I'm very careful not to sign on for things I don't intend to finish, so I was hesitant to jump on the Twitter bandwagon. Signing up would mean posting each day, checking in, reading other peoples' posts - time that I'd rather spend writing. But eventually, when I had a few hours of down time, I took the plunge.
In the subsequent days, I was amazed by how fast everything moved. All of a sudden, people began following me. I followed back. More people followed. I followed back. I began thinking up clever one-liners throughout the day and rushing to my laptop to post them. Every time I checked in and there were no new followers, I was disappointed.
My friend was right to recommend following certain agents. All of a sudden, I had links to articles on word count, grammar, book publishing trends, writing query letters, mistakes to avoid in the first pages of your book, and so on. The list went on and on. Soon, I would find whole hours passing without my notice as I clicked on link after link and drank up the information like one dying of thirst.
But I have young kids and my writing time is limited. I would find my children getting off the school bus before I'd even cracked open my WIP and I would be disappointed that I hadn't gotten more done.
The first time I saw a link to a writing contest, things went from bad to worse. I rushed through my edits and polished up my query letter. I agonized over my 35-word taglines and twitter pitches. I entered my first contest, feeling certain that those judging it would fall to pieces over my cleverness and invite me at once to participate.When that didn't happen, I convinced myself that I'd been the first on their waiting list and they'd had a bitter debate over accepting me. Certainly next time I would be chosen.
Through the course of the contests, I became friends with many other writers who were all slogging through the querying stage like I was.
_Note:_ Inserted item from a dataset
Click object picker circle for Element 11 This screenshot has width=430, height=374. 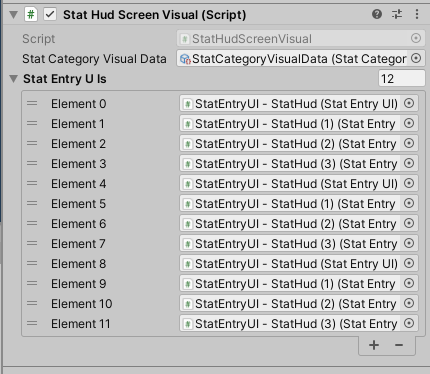coord(409,323)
We commiserated with each other, offered encouragement, and sometimes critiqued each others' loglines.
Then I began seeing posts titled along the lines of: I got an agent!!!!!! and The blog post I've been dying to write. When I clicked on the links, dozens of gifs did happy dances while the author shared his or her success story with the world. I was happy for my new friends, feeling that my own success story was just around the corner.
But when the rejection letters continued to pile up in my inbox, I began to lose heart. Every new success story shared on Twitter was another reminder that I was not good enough. After spending several months on multiple revisions and several more months on querying, I finally shelved my first novel. I'd heard this was fairly common and that most writers needed a "practice novel" under their belt before they could do their best work. But it was still disheartening.
For some reason, when I began work on my second novel, getting on Twitter only made me feel depressed. More contests came and went. More success stories were shared. More hopeful writers with polished manuscripts, waiting for their turn at success. Seeing these posts just made me realize how far I had to go before I had another polished manuscript. Sure, I'd gleaned some really helpful information from the articles I'd read and critique rounds I'd entered with my first novel. I felt I knew what I'd done wrong and had a better shot at getting it right the second time around. But every time I got on Twitter, I left feeling extremely discouraged and overwhelmed.
So I stopped logging on.
I've been away for a while now, working on my second novel, and I feel like my head has cleared a bit. Enough to see Twitter for what it is, and temper my expectations accordingly. There are a lot of REALLY good reasons to be on Twitter and to check in often. But one should always go in knowing what to expect. Here are some things to be aware of:
1. Being on Twitter can encourage you to submit too early, hastily pulling together your manuscript in time for a contest. Please, please, please, avoid the temptation to do this. The worst mistake a writer can make is submitting before the work is ready. A novel needs to be vetted three, four, or five plus times. You need feedback from outside, impartial sources who aren't afraid to tell you that something stinks. Your ms needs to be ripped apart and put back together several times before you even consider submitting it or entering it into a contest. And, I have also learned, there will always be another contest.
2. Trolling twitter can lead to discouragement. Learning that agents aren't requesting what you're writing, or reading the polished first pages of other writers' novels and comparing them to your own initial draft can make the discrepancy between your own work and that of those nabbing agents seem insurmountable.
3. Twitter can be a FANTASTIC resource for writers. Where else can you eavesdrop on the conversations of agents, published authors, and newly agented writers? It's a great place to learn the ropes before jumping in and pick up some hints on what is currently working and what isn't. It's a place to make friends and find critique partners. Plus, links to articles, essays, and blog posts on thousands of subjects relevant to writers are abundant.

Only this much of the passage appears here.